Forbes noted that he was not comfortable with going under the knife and having his prostate removed, so his doctor informed him of another option called the High Intensity Focused Ultrasound (HIFU).

“I opted to do this HIFU technique,” he remembered.

He added that after doing a biopsy where 12 tests were done, he took the results to a doctor in the United States where another round of tests were done. After which, he recurved the HIFU procedure.

HIFU is considered the future of Prostate Cancer care, today.

The HIFU procedure is a new technique approved by the FDA to remove prostate tissue. Though it hasn’t been approved for the treatment of Prostate Cancer in the U.S., it is being used in clinical trials to treat Prostate Cancer.

HIFU destroys prostate cancer through the delivery of precise and focused sound waves to a targeted spot of diseased prostate tissue. This technology uses ultrasound energy, not radiation, to destroy the targeted tissue.

The ultrasound energy or sound waves are transmitted through the rectal wall and focused at desired locations within the prostate identified by MRI Magnetic Resonance Imaging (MRI) and confirmed by ultrasound. This targeted and minimally invasive approach to treating prostate cancer leaves the healthy tissue untouched and unharmed and minimizes the chance of side effects.

The basic concept of how HIFU targets, burns and destroys specific prostate tissue is similar to how a magnifying glass can use the sun’s rays of light to burn a precise hole in a leaf at the point of intersection.

Similar principles apply to HIFU. Instead of using light as the source of energy, HIFU uses sound and instead of a magnifying glass, HIFU uses a transducer.
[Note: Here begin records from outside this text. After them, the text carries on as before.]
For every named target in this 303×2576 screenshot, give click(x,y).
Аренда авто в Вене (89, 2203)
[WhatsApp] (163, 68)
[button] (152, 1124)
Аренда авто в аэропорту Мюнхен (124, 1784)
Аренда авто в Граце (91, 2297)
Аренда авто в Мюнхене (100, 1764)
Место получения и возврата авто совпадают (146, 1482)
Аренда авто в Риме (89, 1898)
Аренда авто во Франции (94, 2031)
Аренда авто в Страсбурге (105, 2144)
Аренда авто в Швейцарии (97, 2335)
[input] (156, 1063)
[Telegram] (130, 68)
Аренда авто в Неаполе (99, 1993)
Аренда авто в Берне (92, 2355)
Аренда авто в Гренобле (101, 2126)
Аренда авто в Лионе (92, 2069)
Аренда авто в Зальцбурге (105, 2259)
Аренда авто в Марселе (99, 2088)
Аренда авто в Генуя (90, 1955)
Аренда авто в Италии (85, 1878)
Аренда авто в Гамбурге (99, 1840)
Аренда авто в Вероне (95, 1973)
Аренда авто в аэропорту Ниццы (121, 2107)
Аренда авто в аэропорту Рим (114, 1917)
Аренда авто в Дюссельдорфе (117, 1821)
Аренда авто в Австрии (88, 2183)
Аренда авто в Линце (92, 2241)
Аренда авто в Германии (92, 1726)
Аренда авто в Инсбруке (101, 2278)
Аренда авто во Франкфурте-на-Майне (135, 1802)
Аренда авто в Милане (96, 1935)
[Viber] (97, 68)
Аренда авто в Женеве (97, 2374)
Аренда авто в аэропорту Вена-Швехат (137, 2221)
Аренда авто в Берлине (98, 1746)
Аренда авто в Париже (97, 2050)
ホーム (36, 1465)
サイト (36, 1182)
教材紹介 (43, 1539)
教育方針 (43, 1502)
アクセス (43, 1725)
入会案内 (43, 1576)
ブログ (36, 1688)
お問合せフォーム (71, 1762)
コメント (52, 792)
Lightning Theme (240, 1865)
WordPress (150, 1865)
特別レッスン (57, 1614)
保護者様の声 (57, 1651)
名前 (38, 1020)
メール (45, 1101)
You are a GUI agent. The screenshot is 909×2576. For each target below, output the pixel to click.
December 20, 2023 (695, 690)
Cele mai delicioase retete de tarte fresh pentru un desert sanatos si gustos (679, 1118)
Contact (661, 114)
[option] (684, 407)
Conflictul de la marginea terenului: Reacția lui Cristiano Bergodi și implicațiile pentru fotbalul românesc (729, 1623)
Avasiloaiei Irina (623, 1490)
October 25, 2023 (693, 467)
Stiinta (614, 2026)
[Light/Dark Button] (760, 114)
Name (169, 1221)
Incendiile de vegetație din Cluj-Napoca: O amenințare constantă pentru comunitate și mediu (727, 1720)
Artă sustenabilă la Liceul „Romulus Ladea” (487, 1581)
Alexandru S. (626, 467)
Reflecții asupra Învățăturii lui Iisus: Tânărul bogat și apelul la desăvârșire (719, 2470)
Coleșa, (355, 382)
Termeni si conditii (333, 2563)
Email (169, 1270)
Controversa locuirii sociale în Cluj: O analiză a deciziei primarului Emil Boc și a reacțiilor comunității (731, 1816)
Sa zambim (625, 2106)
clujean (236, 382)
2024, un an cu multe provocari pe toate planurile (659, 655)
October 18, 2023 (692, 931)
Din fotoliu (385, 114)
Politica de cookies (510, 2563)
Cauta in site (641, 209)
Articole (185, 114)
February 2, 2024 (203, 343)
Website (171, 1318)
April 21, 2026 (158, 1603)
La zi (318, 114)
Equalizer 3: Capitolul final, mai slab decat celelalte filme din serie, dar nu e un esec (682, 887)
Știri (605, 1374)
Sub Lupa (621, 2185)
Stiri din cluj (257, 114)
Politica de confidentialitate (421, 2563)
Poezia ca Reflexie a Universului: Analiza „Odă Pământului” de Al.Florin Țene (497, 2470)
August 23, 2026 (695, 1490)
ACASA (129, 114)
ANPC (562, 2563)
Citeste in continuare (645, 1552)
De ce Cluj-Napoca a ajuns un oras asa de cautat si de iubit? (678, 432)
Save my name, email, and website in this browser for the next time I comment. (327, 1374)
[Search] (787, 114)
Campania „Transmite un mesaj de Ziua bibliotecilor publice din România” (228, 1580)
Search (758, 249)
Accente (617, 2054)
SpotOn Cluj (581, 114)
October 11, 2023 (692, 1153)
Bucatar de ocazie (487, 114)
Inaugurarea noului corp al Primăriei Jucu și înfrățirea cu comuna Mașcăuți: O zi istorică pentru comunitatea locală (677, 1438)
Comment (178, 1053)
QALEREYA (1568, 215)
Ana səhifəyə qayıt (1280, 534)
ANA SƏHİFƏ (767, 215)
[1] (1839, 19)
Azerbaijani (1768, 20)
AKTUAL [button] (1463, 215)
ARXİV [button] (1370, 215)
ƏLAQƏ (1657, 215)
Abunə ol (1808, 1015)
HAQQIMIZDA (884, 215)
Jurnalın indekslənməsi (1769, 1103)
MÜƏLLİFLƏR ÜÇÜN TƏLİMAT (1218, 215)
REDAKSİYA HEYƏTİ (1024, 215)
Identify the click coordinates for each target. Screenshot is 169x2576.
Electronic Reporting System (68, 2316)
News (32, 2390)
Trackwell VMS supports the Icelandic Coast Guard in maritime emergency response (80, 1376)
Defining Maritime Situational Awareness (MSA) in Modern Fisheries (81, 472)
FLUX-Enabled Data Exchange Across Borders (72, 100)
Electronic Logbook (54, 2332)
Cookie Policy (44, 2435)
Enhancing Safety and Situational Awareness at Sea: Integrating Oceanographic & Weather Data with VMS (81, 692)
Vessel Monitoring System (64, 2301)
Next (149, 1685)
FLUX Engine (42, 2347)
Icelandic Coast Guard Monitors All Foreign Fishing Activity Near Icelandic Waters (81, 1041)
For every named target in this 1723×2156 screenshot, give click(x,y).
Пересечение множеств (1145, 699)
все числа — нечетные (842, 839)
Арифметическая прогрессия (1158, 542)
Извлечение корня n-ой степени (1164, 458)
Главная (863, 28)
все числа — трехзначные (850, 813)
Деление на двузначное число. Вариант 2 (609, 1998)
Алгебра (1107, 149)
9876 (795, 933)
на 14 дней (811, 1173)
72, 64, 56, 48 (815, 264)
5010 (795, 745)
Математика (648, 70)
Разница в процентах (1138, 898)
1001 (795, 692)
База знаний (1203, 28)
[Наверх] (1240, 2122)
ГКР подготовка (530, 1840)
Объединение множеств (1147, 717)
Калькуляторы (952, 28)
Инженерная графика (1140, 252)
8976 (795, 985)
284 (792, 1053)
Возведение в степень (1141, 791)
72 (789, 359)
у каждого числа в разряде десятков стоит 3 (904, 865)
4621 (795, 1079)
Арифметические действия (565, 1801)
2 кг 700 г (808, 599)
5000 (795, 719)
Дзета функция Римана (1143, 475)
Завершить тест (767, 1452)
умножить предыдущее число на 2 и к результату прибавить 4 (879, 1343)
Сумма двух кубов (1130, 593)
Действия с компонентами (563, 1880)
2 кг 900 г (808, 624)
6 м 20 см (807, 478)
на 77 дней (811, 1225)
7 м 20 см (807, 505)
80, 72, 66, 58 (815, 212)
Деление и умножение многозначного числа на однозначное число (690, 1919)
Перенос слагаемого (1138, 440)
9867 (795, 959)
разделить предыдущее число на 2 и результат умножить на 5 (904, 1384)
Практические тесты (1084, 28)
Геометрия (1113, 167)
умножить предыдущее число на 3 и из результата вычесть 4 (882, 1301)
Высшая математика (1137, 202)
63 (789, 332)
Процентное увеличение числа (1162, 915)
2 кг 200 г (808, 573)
The sound waves that are aimed at the prostate tissue, rapidly increase tissue temperature, destroying only the cancerous lesions and protecting the healthy surrounding tissue.

Forbes noted that although the procedure was expensive, it is comparable to any other treatment.
Since then, Forbes revealed that he has been cancer free for a year and half, but he still gets screened at least once a year.

He stated that many Bahamian men are not aware that they have cancer and so getting tested is very important.

He attributed his early detection to the Us Too organization’s Annual Prostate Cancer Screening initiative.

“Since Us Too started their screening process, I’ve been doing it and it helped me a lot, because I didn’t even know that I had cancer,” he said.

Us Too hosted a two-day screening at the Pearce Plaza Clinic on Coral Road on Friday, September 7 from 5:00 p.m. – 9:00 p.m. and Saturday, September 8 from 9:00 a.m. – 5:00 p.m. open to the public.

The screening includes a Prostate Specific Antigen (PSA) blood test and a Digital Rectal Exam (DRE). In 2017 they began testing for the BRCA gene mutation.

Forbes advised all men, especially those age 40 and above to get tested, stating that even if they miss the Us Too screening sessions, the organization can still help them get testing done.

“Go and get tested … I tell my friends to go and get yourself tested, find out what’s going on with you and stop taking these little things for granted. We’re not getting any younger,” said Forbes.